EFFECTS OF MICROSTRUCTURE AND TEMPERATURE ON FATIGUE-CRACK GROWTH IN THE TIAL ALLOY TI-46.5AL-3NB-2CR-0.2W

The fatigue crack growth behavior of forged Ti-46.5Al-3Nb-2Cr-0.2W (at.%) was investigated. Heat treatments were used to generate both a nearly fully lamellar microstructure (grains of alpha(2)-gamma lamellae) and a duplex microstructure (equiaxed gamma and lamellar grains) to span the wide range of microstructural conditions available through thermomechanical processing of these alloys. Fatigue crack growth tests using load-shedding threshold and constant-load-amplitude techniques were conducted at room temperature, 600 degrees C (below the ductile-to-brittle transition temperature (DBTT)) and 800 degrees C (above the DBTT).

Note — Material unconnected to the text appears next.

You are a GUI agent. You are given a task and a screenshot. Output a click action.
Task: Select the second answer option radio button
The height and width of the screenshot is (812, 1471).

Results show that the fatigue crack growth resistance of the lamellar microstructure is superior to that of the duplex microstructure. The nature of fatigue crack advance depends strongly on microstructure, which explains, at least in part, the differences observed in crack growth rates for the lamellar and duplex microstructures. Fractography was conducted to identify the dominant crack growth mechanisms in both the lamellar and duplex microstructures.